Pendant ce temps, le comte de Neipperg, est surpris au moment il où s’apprête à pénétrer dans les appartements de l’impératrice Marie-Louise. Il est arrêté. Napoléon ordonne son exécution qui doit être menée par Lefevbre. La maréchale elle, ne croit pas à la trahison de Neipperg, dont elle a sauvé la vie, en 1792, lors de la prise des Tuileries. Elle le fait évader. Après plusieurs quiproquos, l’innocence de ce dernier éclate, et les Lefebvre retrouvent la faveur impériale.
Le public est sous le charme de la gouaille de cette blanchisseuse, maréchale parvenue qui, le verbe haut, s’oppose et s’impose à l’Empereur, rabat le caquet de ses impériales sœurs et ne tient aucunement compte des convenances de la cour.
1Réjane : Gabrielle Charlotte Réju est née le 5 juin 1856 dans le quartier de la Porte-Saint-Martin, à Paris, entrée au Conservatoire d’Art Dramatique à 15 ans, elle y remporte le second prix d’interprétation et intègre la troupe du théâtre du Vaudeville. Elle prend alors le nom de Réjane.
2Catherine Hubscher : née dans le Bas-Rhin, à Altenbach, en 1753, elle est d’abord cantinière, puis blanchisseuse. Elle épouse le sergent François Lefebvre en 1783. Lorsque son époux est fait maréchal d’Empire et duc de Dantzig, en 1804, elle intègre la cour impériale, où elle se fait remarquer par son franc-parler et ses manières populaires, bien que jamais surnommée « madame Sans-gêne ». Tout au long de sa vie, elle s’attacha à ne jamais oublier d’où elle venait, et s’attacha à être avec son personnel et les plus humbles comme elle était avec les plus hauts.
Le succès de la pièce de théâtre du Victorien Sardou et Émile Moreau ne se dément pas et les représentations s’enchainent. La grande Réjane triomphe sur les planches dans le rôle titre. Peintres et sculpteurs s’emparent d’un sujetdont la notoriété à le vent en poupe : Madame Sans Gêne. Ainsi le peintre Georges Caïn (1853-1919) présente t-il au Salon des Artistes français de 1894 une toile décrivant « Victorien Sardou dirigeant une des répétitions générales de Madame Sans Gêne ».

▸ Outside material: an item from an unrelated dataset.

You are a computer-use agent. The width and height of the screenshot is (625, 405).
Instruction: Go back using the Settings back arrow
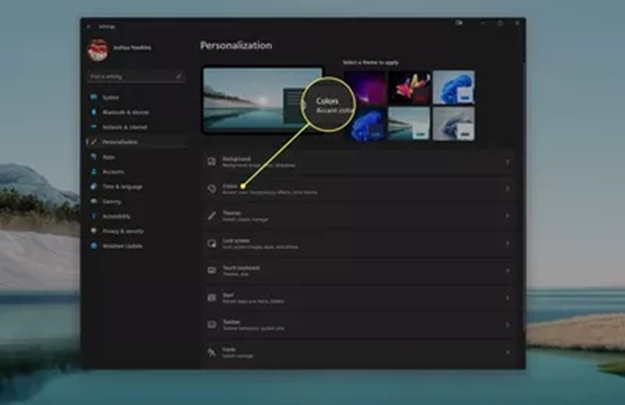click(88, 25)
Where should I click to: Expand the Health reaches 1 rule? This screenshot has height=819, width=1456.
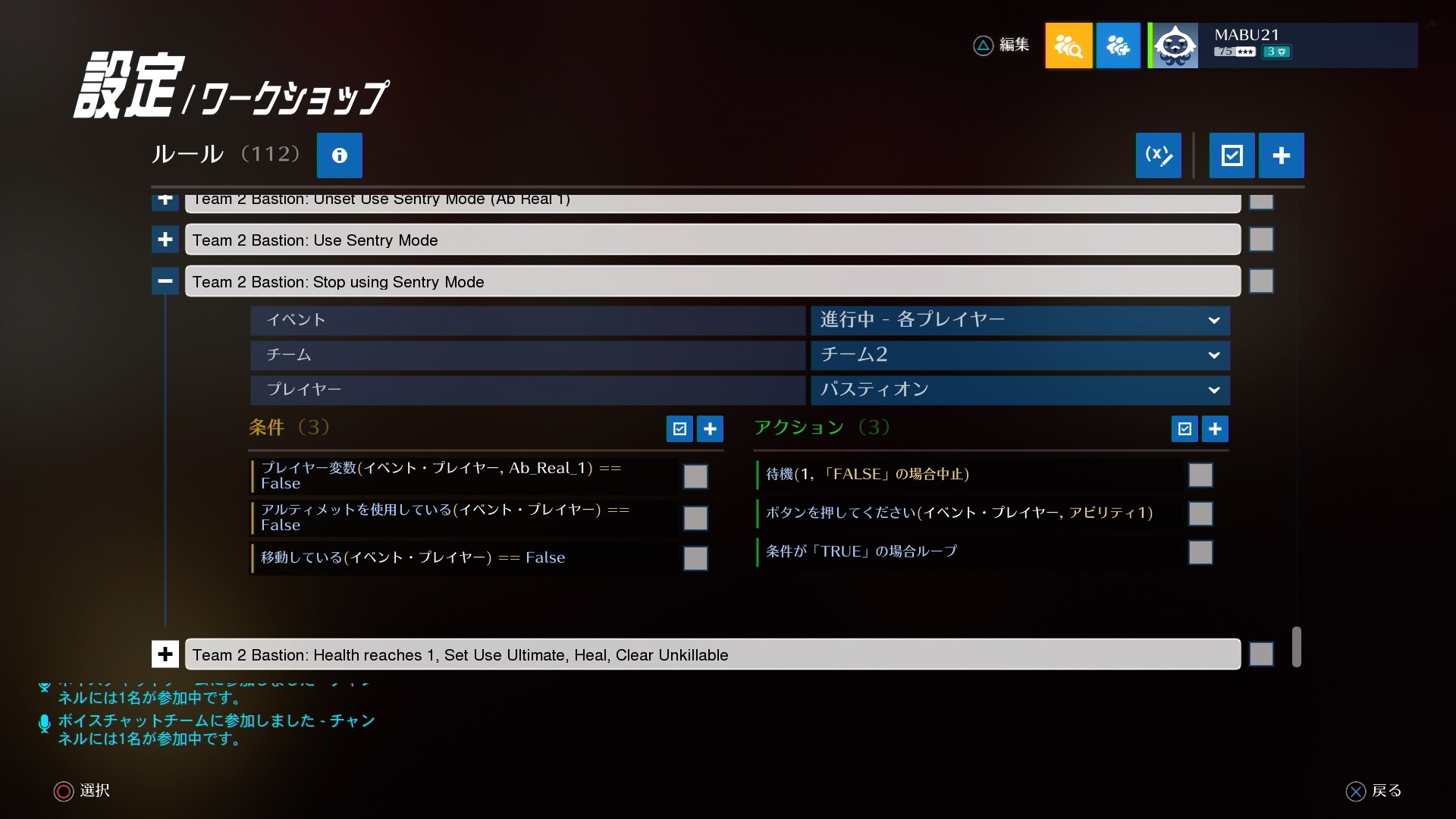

Georges Van der Straeten (1856-1926), dans un style très proche de celui de Pierre Etienne Daniel Campagne propose également au Salon des Artistes français de 1894 une impertinente Madame Sans-Gêne, sous le titre de « Sous l’Empire ».
Quelques années plus tard, l’engouement pour la pièce n’est toujours pas retombé, et c’est madame Achille Valérie Fould, dite Achille-Fould, qui offre, au Salon des Artistes français de 1911, une charmante toile représentant Madame Sans-Gêne et son Lefevbre, dans le Premier Acte de la comédie.